Championne olympique et double championne du monde, Marie-Claire Restoux revient sur sa carrière, et sur les opportunités qui ont jalonné son parcours. Si depuis 2001 elle s’est surtout consacrée à la politique, 2008 marque son retour dans l’actualité judo, puisqu'elle sera de nouveau consultante pour France Télévisions, à l'occasion des J.O.

Vous êtes devenue championne du monde en 1995 alors que vous n’étiez que remplaçante. Pouvez-vous nous retracer la façon dont les choses se sont passées ?
La titulaire, Laetitia Tignola, s’est blessée au mois de juin lors d’un tournoi à Cuba, et comme la blessure était très grave - fracture des cervicales -, j’ai su que je serai titulaire pour les championnats du monde qui avait lieu trois mois plus tard à Chiba au Japon. Dès lors j’ai eu envi de prouver que je pouvais être la meilleure, que l’on pouvait me faire confiance. Et puis j’aime bien faire des surprises, être là où l’on ne m’attend pas ?. Plus sérieusement, cela montre aussi, qu’en France, l’écart entre les titulaires et les remplaçants est souvent très faible.

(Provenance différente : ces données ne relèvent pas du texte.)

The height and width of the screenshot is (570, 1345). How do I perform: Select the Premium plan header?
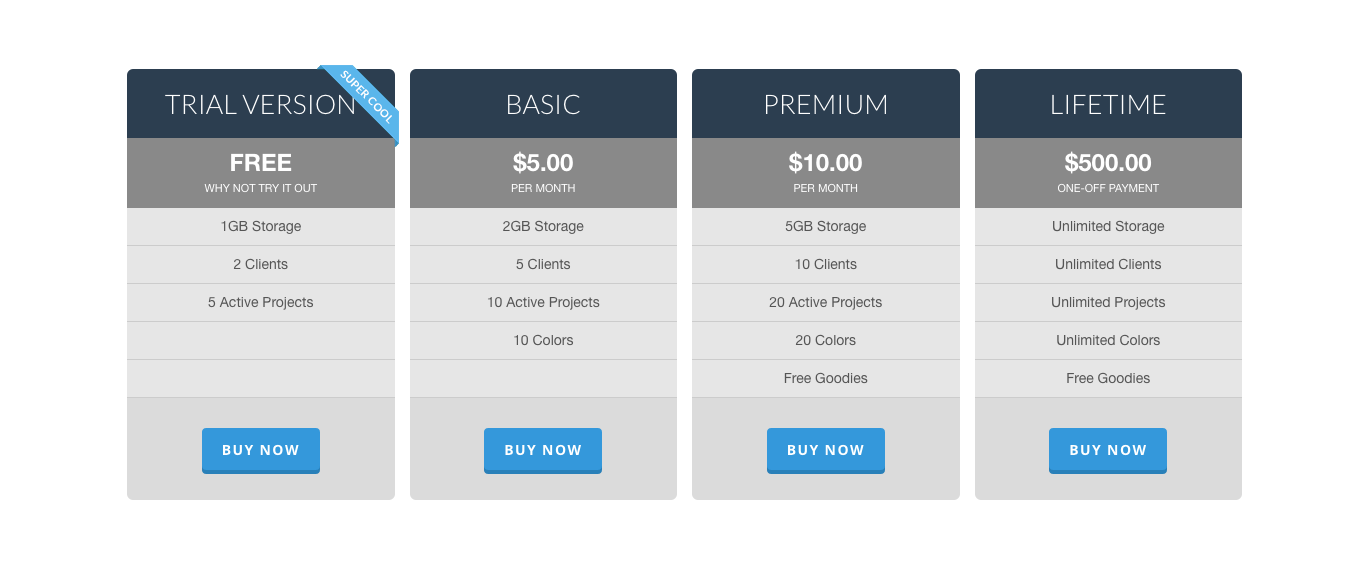tap(826, 104)
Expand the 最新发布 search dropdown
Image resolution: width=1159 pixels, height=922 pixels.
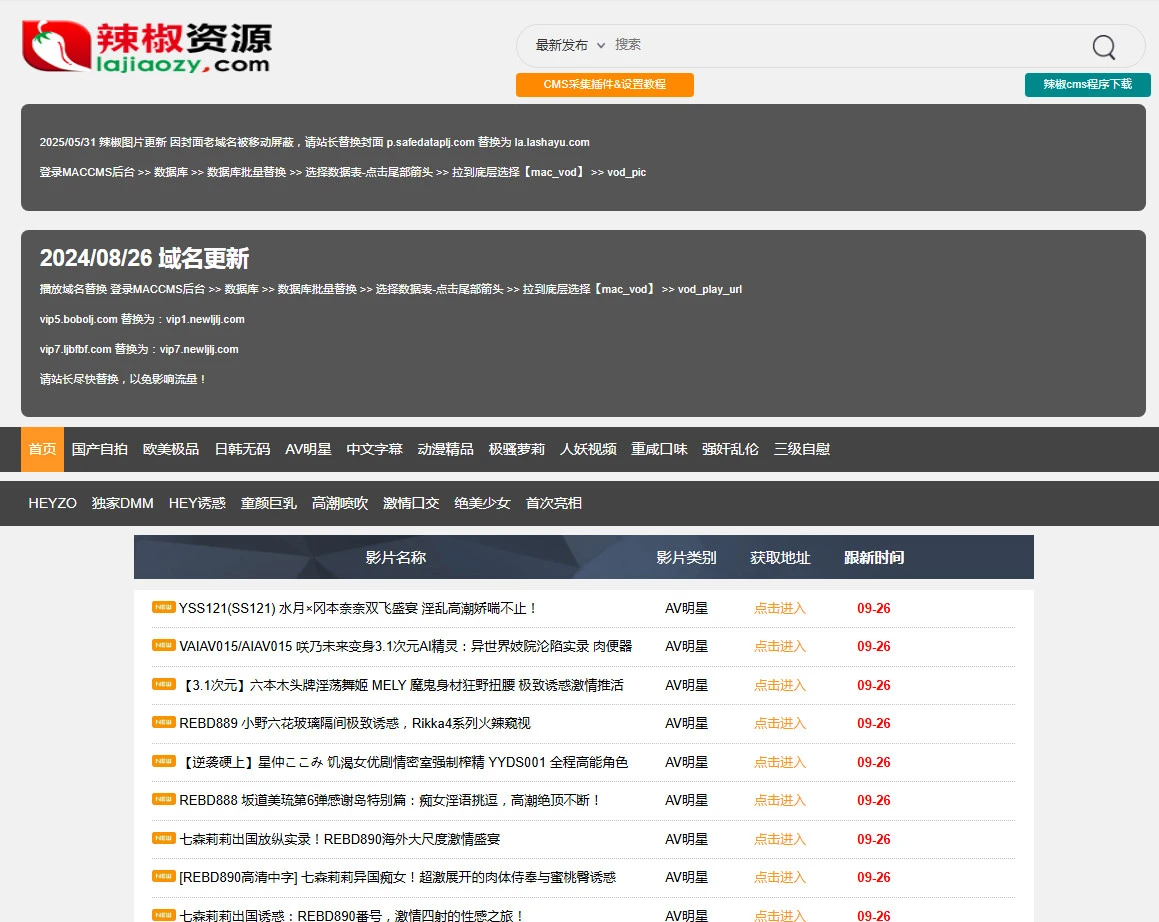coord(570,45)

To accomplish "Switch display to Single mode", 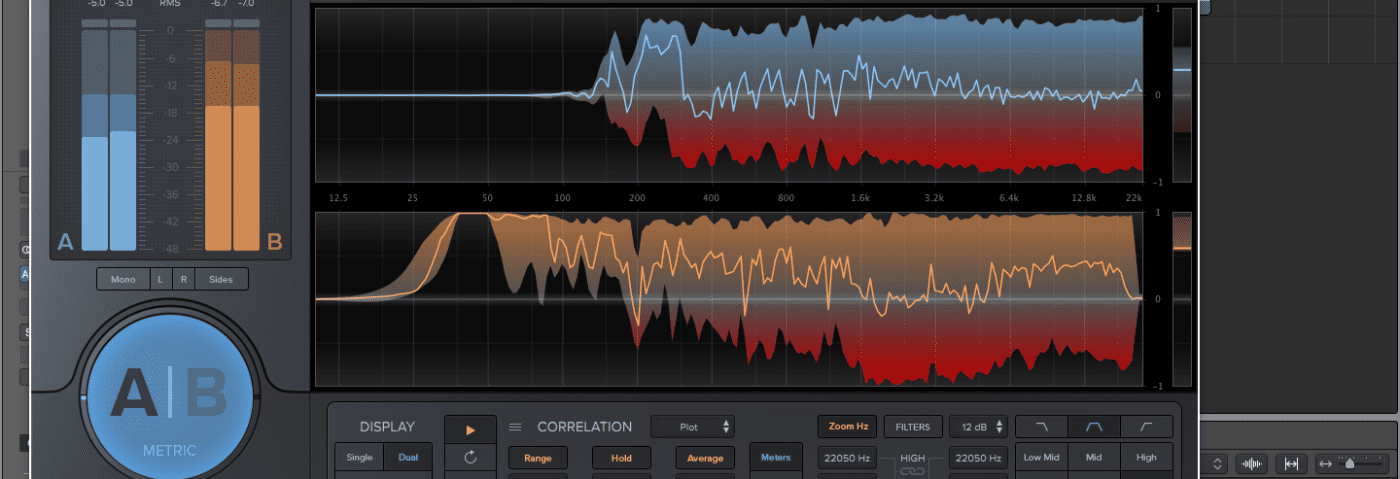I will 359,458.
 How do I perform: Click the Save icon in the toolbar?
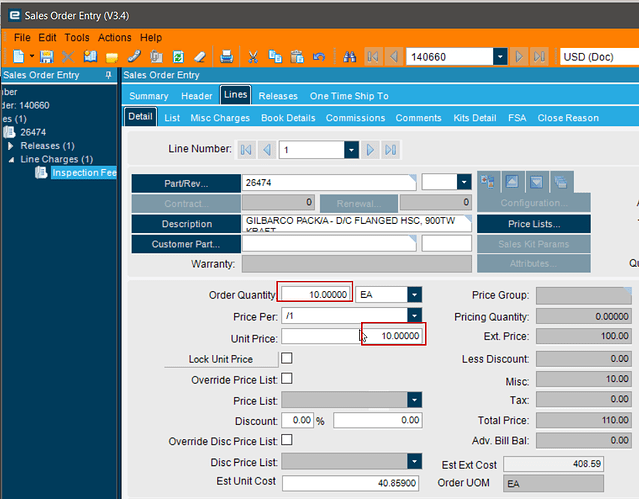tap(47, 57)
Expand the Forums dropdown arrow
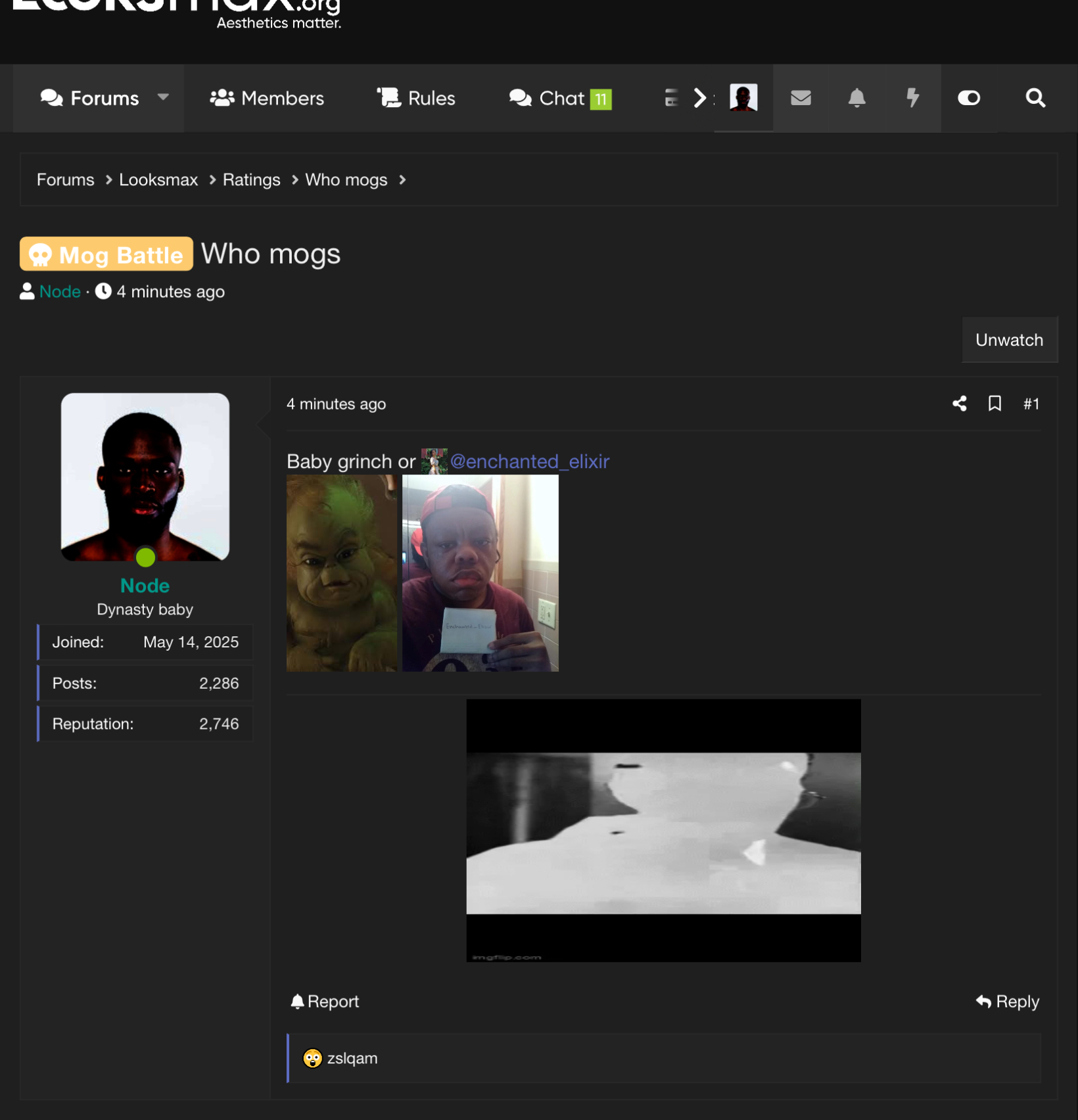 [163, 97]

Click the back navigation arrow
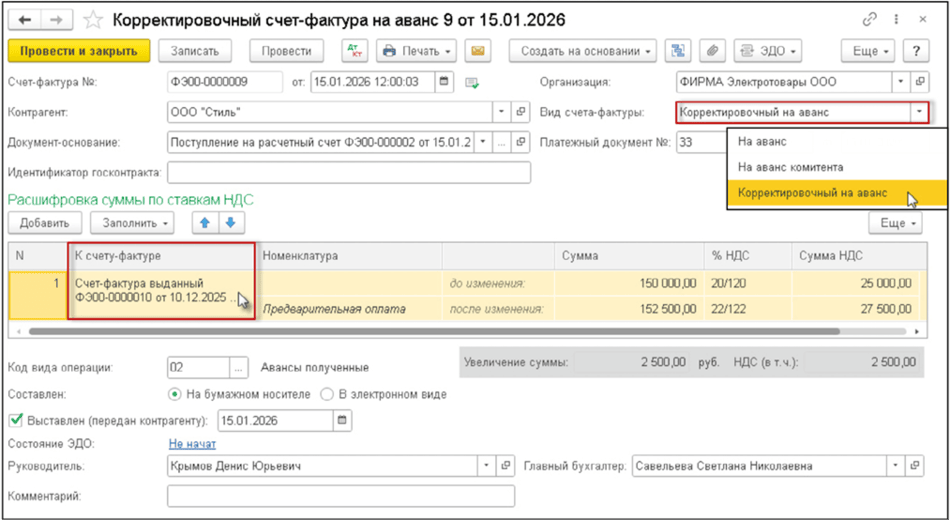[24, 20]
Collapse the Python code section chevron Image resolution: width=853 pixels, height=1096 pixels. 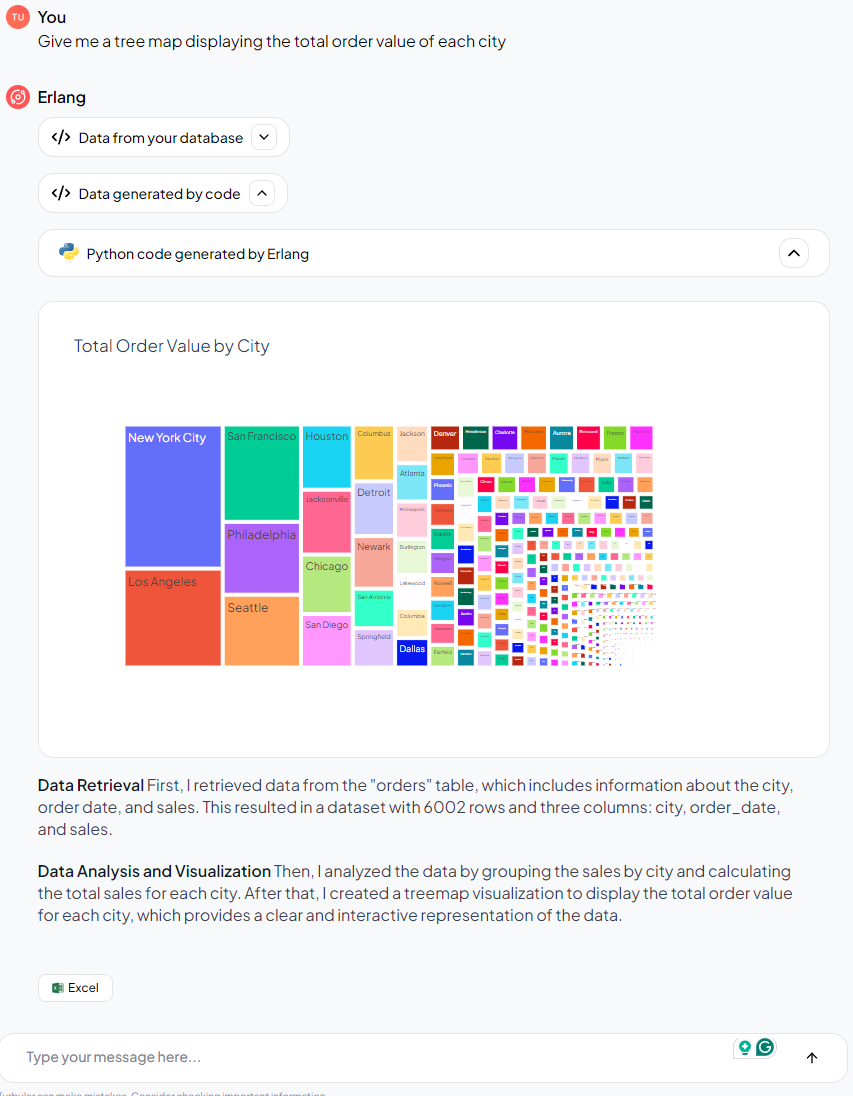coord(793,253)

Peut-on en déduire qu’il faut une part de chance pour réussir une carrière ?
J’avais gagné les championnats du monde universitaires en 1994, et là j’ai eu cette opportunité que j’ai saisie. Je savais que c’était l’occasion de prouver ma valeur. Je ne crois pas qu’il y ait de hasard, il y a des opportunités, que l’on n’a pas forcément calculées, et il faut savoir les saisir. Après mon titre de championne du Monde en 1995, j’étais attendue au tournant, car beaucoup pensaient que j’avais eu de la chance. J’ai abordé les Jeux Olympiques de 1996 avec toujours cette envie de prouver, cela m’a permis d’être championne olympique et de me maintenir au meilleur niveau mondial pendant quelques années. En revanche, je n’ai jamais gagné les championnats d’Europe, sauf par équipes, mais en individuel j’ai été trois fois troisième. Cela montre que ce n’est pas le hasard, mais le degré de motivation qui fait la différence. Personnellement, je n’ai jamais considéré, à tort ou à raison, les championnats d’Europe comme un objectif, mais plutôt comme une étape.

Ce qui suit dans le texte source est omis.